Field Guide for SawsSycamores are in the way, just as much as oaks and pines. They are indiscriminate about their height and very inconsiderate. They block the hills and the stone veins coursing through the valleys. It is like they’re standing up on the front row at a home town game. Towns become a float, pictured on green plumes of leaves and needles, leaving a view of rooftops and steeples in black and white against the field of green that decorators tend to shun. It’s everywhere as verdant, leafy, olive and citrine. It’s grassy and emerald, even avocado. When they’ve finally run out of shades they simply change the season. Trees smother the land with their seasonal shift from bare to full regalia in the little repetitive shaped umbrellas for lizards, beetles and countless crawling things.

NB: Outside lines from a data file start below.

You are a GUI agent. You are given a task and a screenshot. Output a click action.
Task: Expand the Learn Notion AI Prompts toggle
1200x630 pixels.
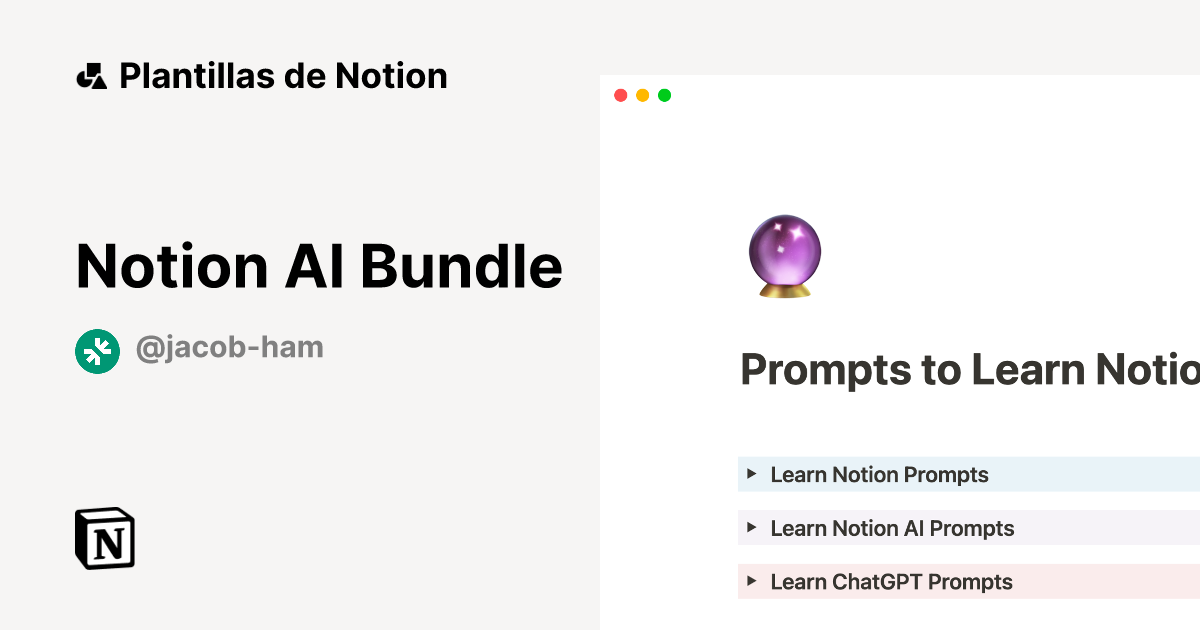tap(752, 528)
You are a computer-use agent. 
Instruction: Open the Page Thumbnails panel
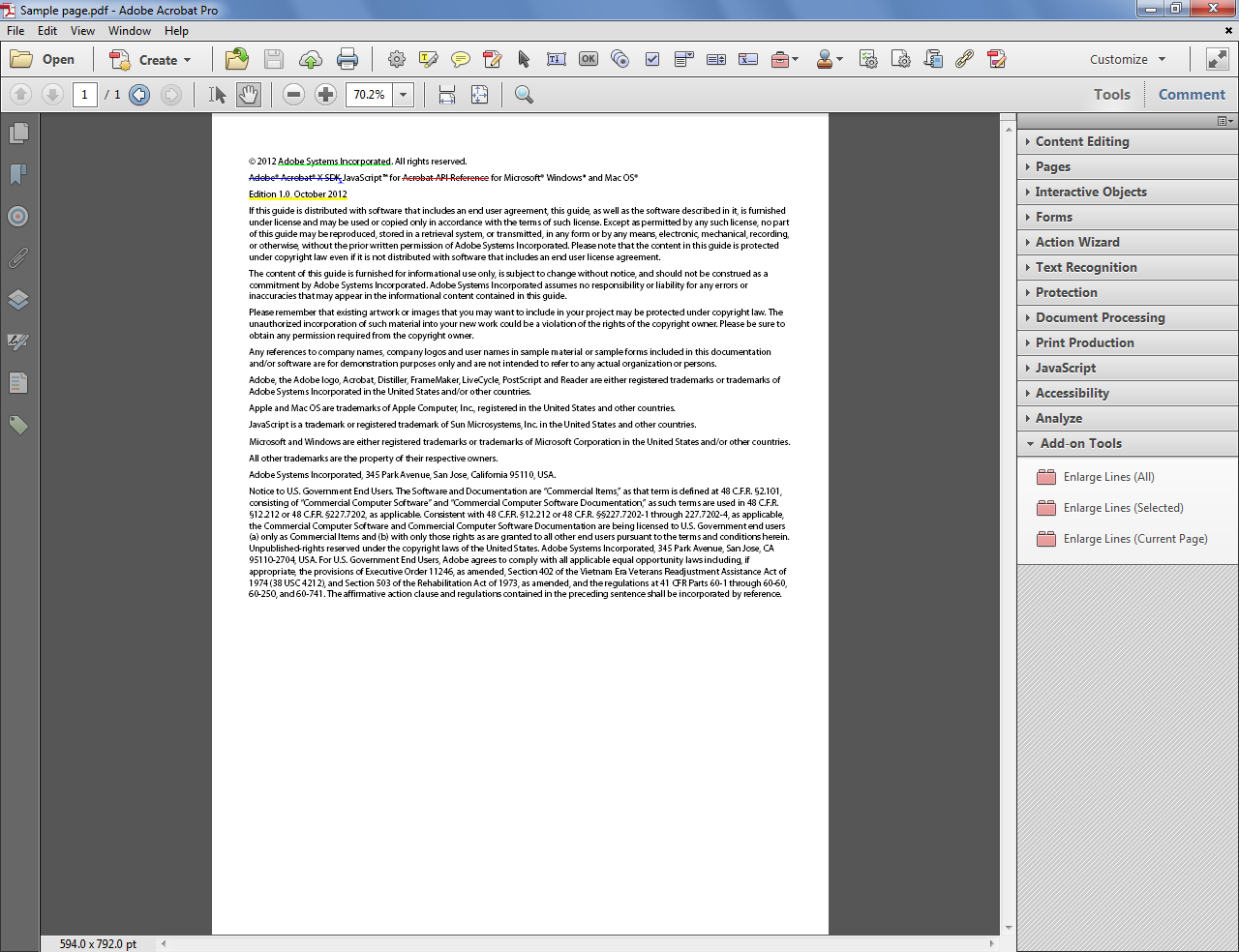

But for poets and the rich landscapers, trees are obnoxious interlopers of what once was a landscape. They inevitably block the sun from a view that figured in a myth or two. It is quite claustrophobic. Artists have given up and stick them in their scenes. Landscapers reveal their arrogance by posing them in a grand display of wealth requiring incessant trimming. Such playthings, so deceitfully passive, hanging moss, mistletoe and kite strings over meadows, fields and streets. They encroach on streams and rivers swallowing the banks in their shadows.
Useful, perhaps, as metaphors for some lost orphan in a rambling novel, or the end of an epic with a shot uphill at the oldest tree around with its leaves drooping over rows of granite headstones. But even rows and rows of the dead are insufficient for the eye to exercise the distance it can see.